===== RECORDS FOR THE EXERCISE =====

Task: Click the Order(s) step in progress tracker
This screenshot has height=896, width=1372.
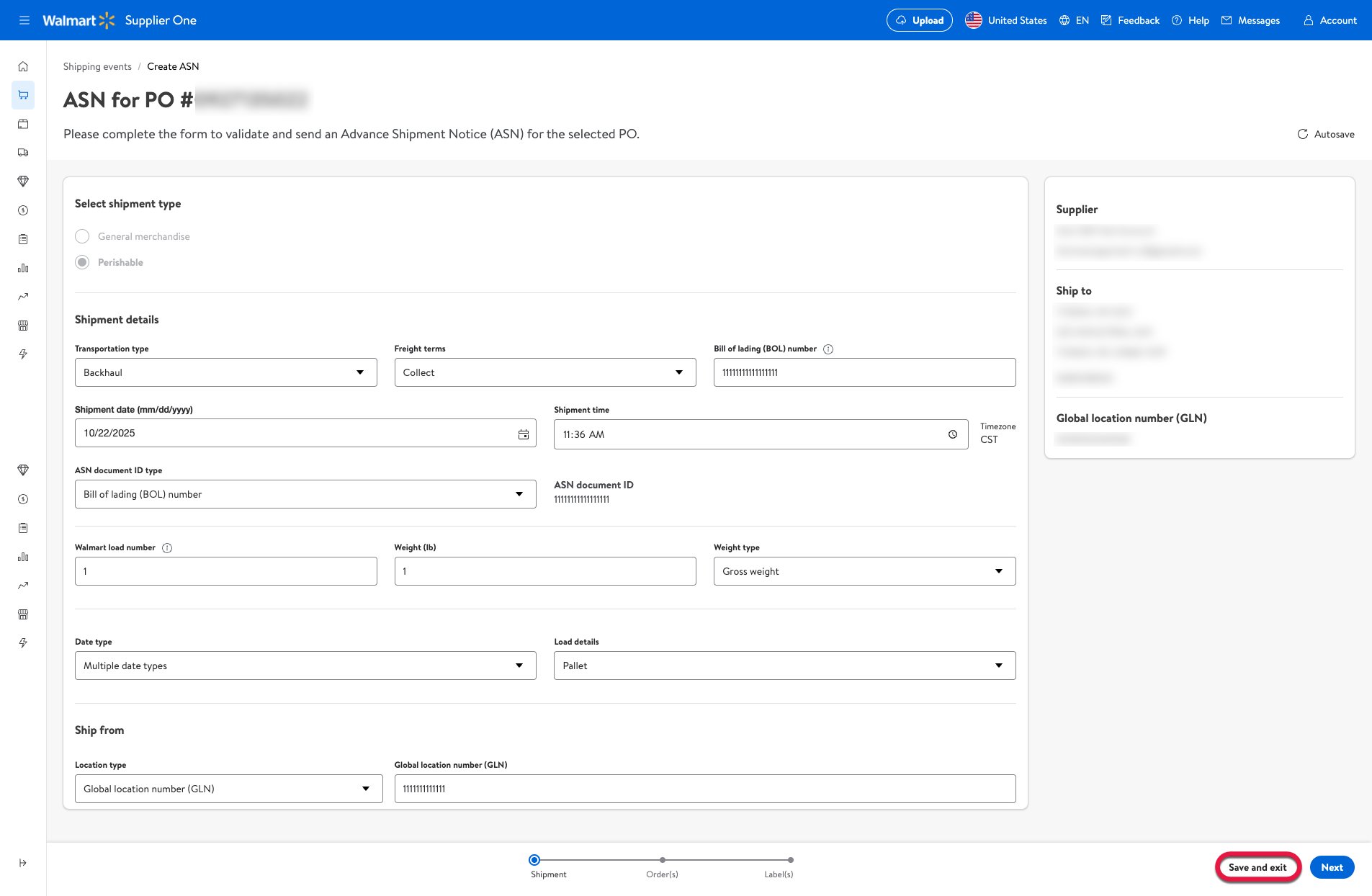Action: (662, 860)

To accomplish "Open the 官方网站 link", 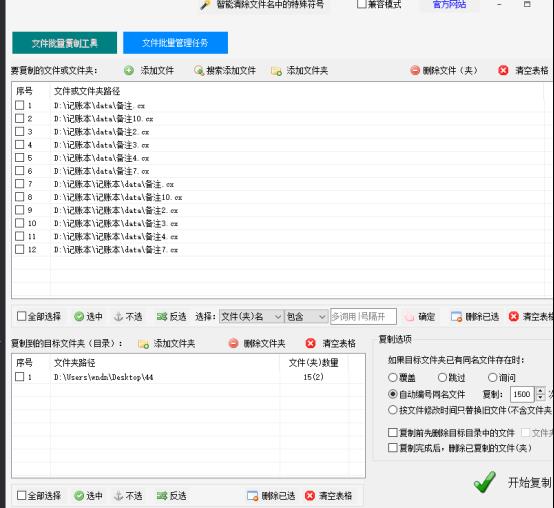I will 449,5.
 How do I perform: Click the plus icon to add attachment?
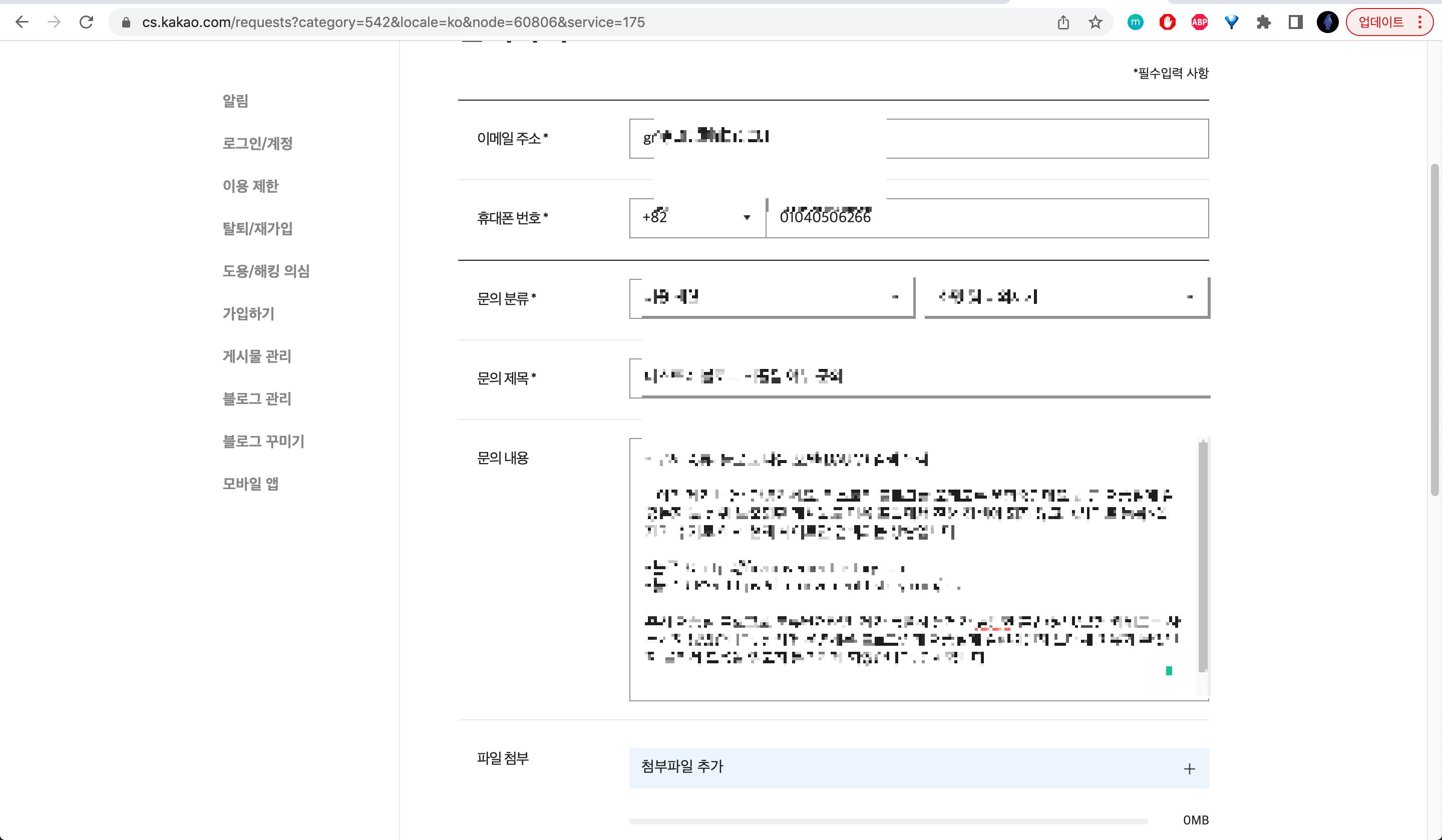click(x=1189, y=768)
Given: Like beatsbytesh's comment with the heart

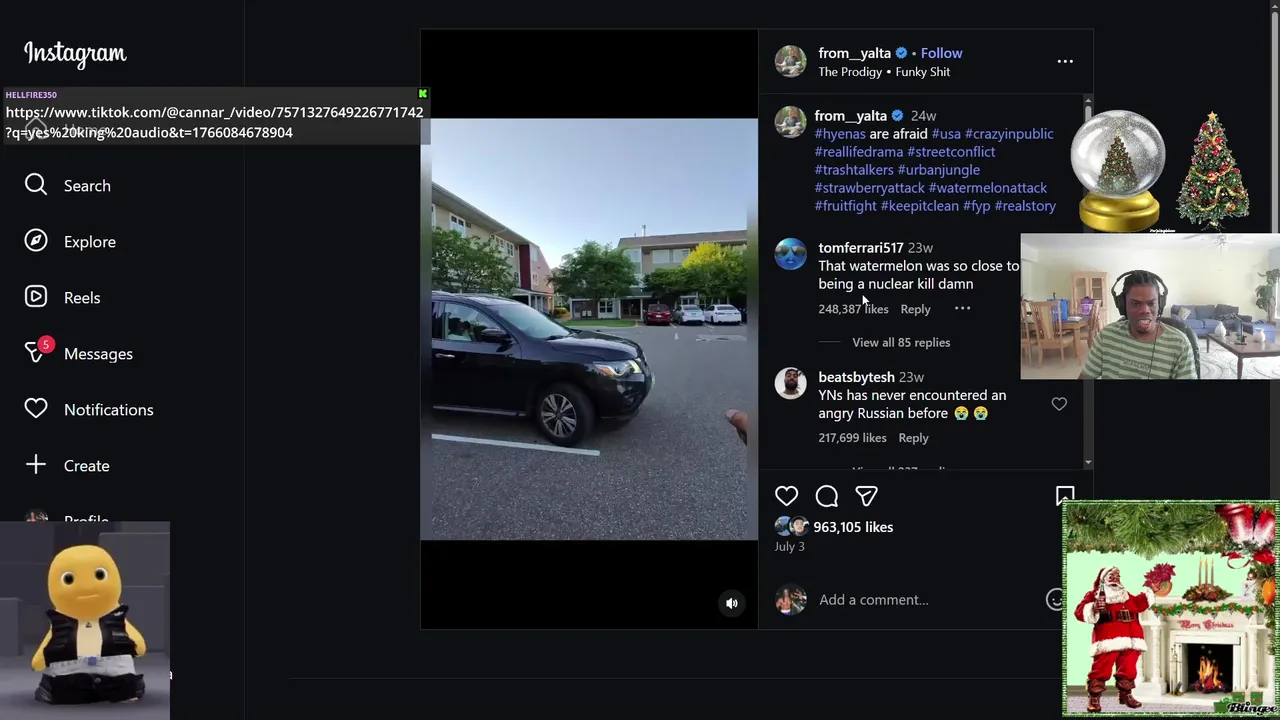Looking at the screenshot, I should (1059, 404).
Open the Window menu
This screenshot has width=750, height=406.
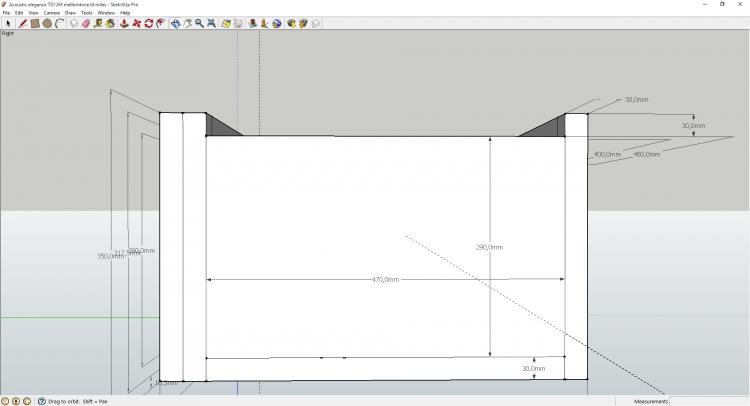click(105, 13)
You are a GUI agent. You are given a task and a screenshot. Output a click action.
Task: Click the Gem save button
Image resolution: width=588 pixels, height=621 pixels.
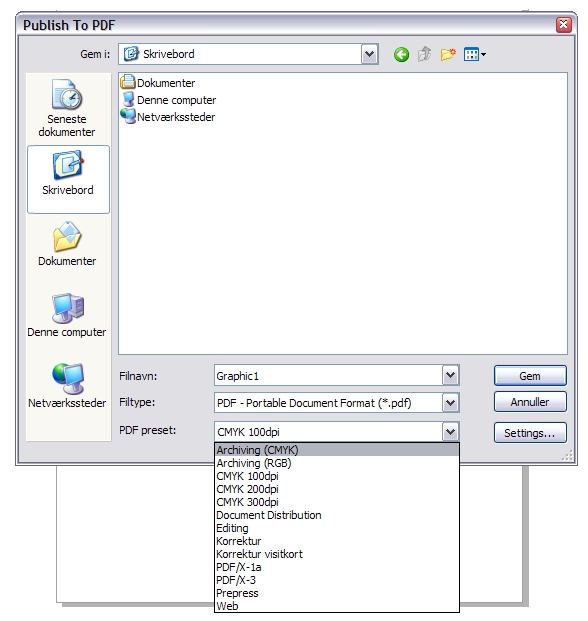[x=530, y=375]
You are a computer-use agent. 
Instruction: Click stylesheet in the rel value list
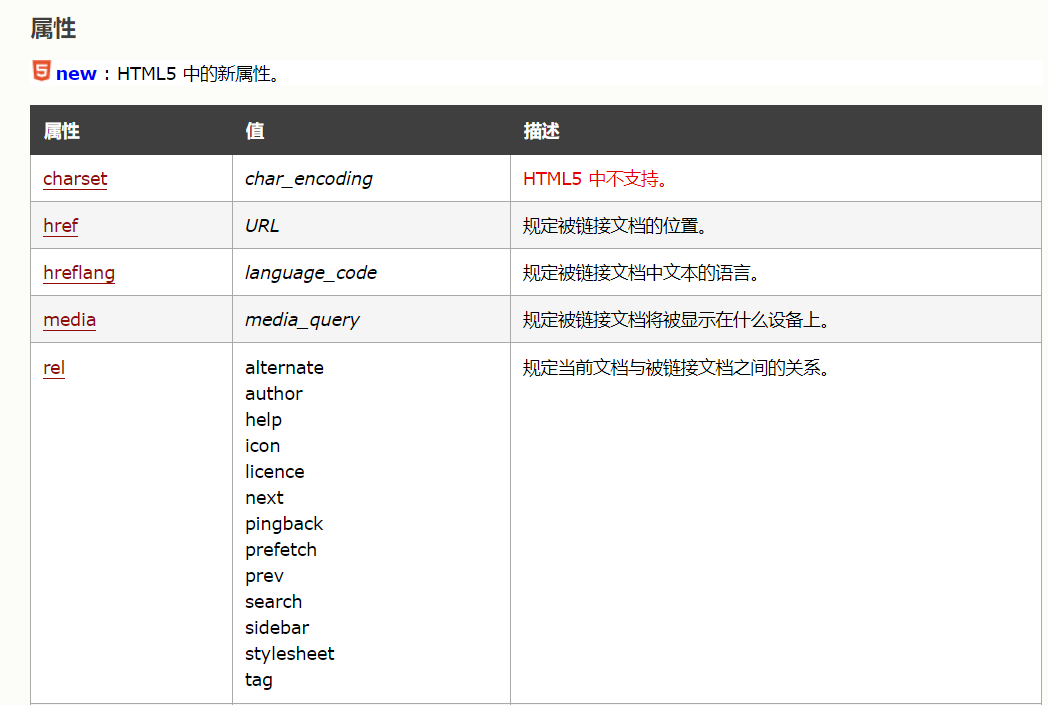click(x=289, y=653)
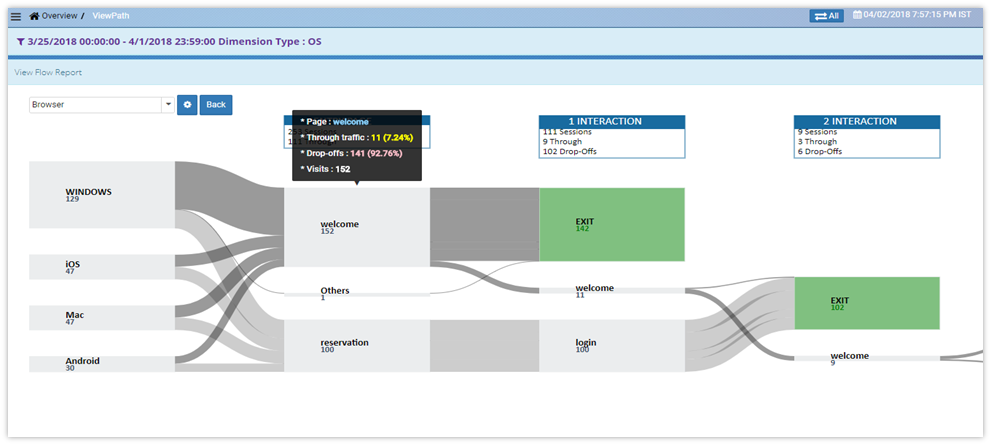The height and width of the screenshot is (445, 991).
Task: Click the calendar icon by the date
Action: pos(857,16)
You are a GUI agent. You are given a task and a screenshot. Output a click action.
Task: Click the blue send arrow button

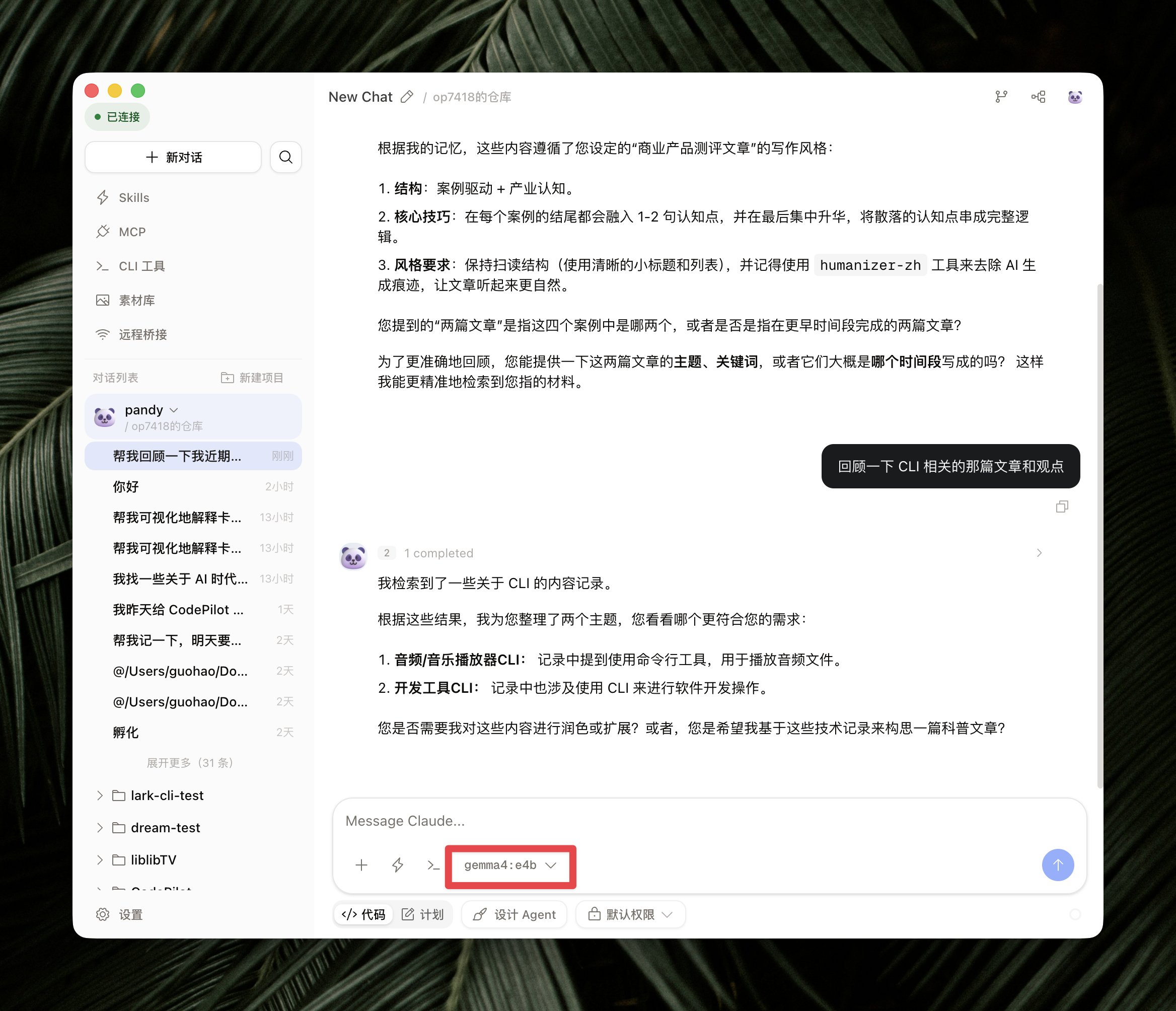pos(1057,865)
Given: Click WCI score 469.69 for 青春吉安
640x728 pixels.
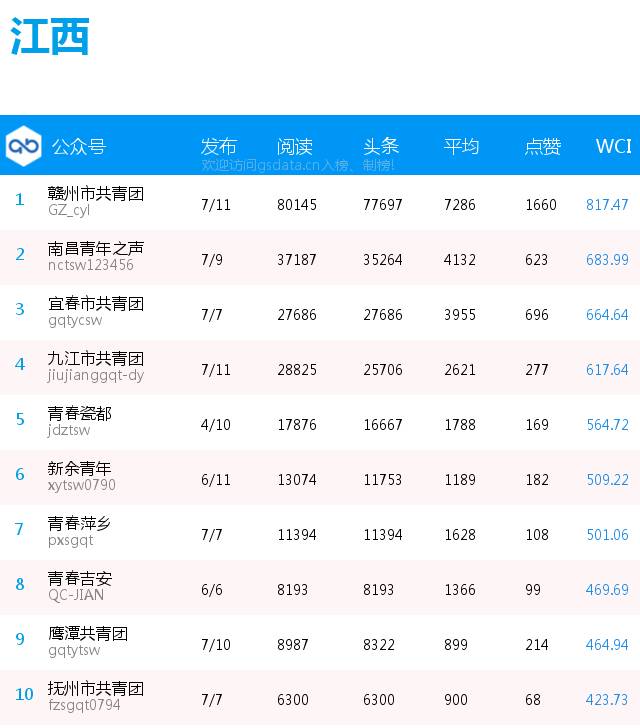Looking at the screenshot, I should click(607, 589).
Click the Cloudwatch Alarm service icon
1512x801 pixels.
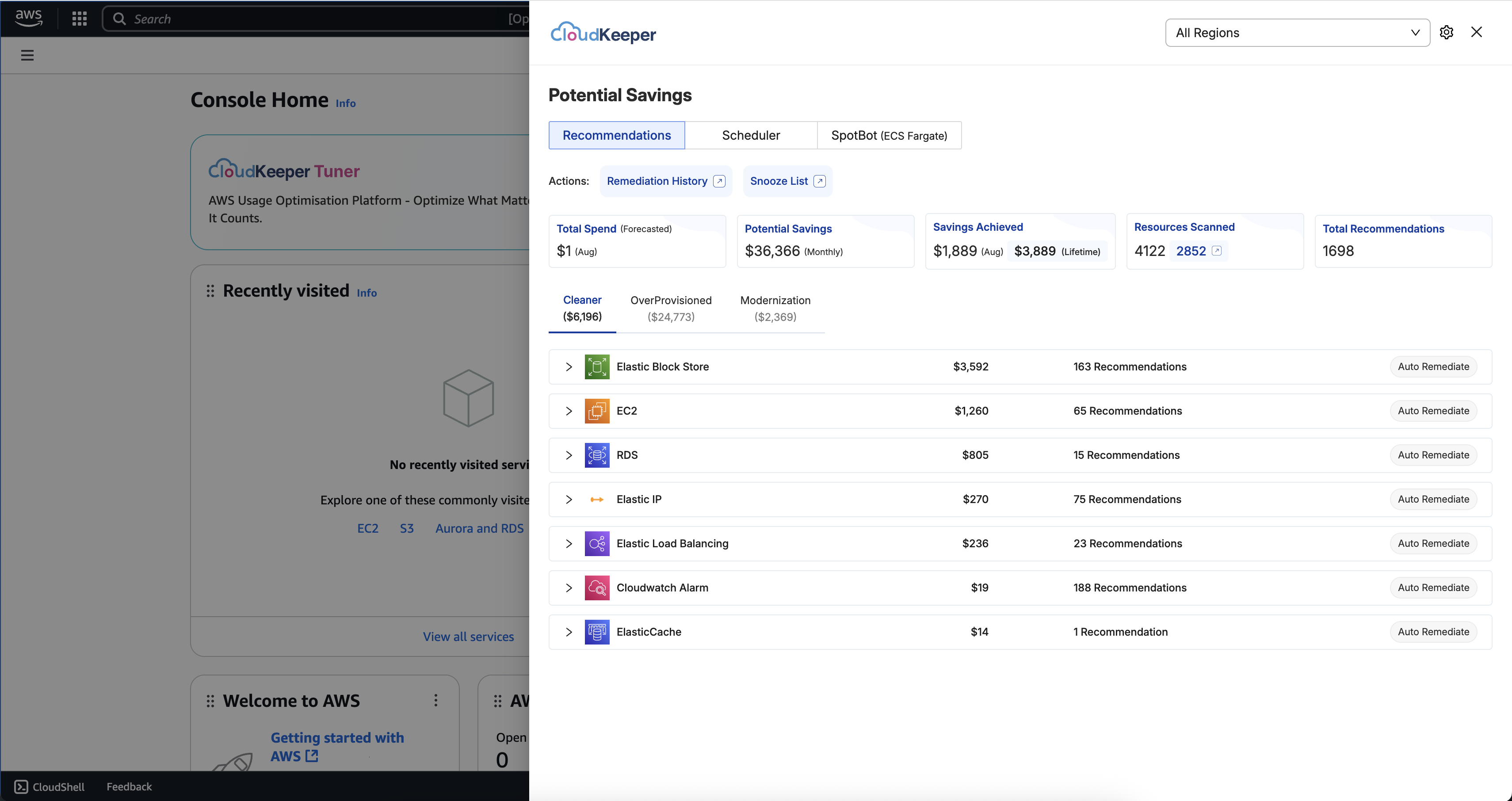[596, 588]
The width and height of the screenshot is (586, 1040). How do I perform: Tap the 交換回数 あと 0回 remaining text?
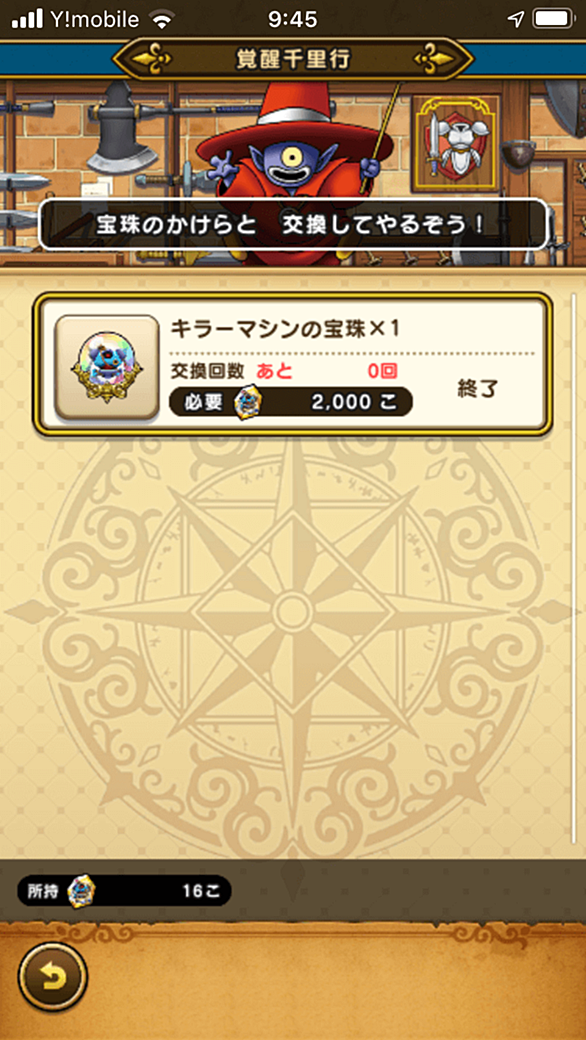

=====

● EXERCISE BRIEF: Please retype the records starting with the line that contains "Open the Window menu" and going on through the line that contains "[x=530, y=375]", keeping both of those lines. Leave the pictures out of your copy.

● RESPONSE TO THE TASK:
Open the Window menu
This screenshot has width=750, height=406.
click(105, 13)
You are a GUI agent. You are given a task and a screenshot. Output a click action.
Task: Click the Gem save button
Image resolution: width=588 pixels, height=621 pixels.
[x=530, y=375]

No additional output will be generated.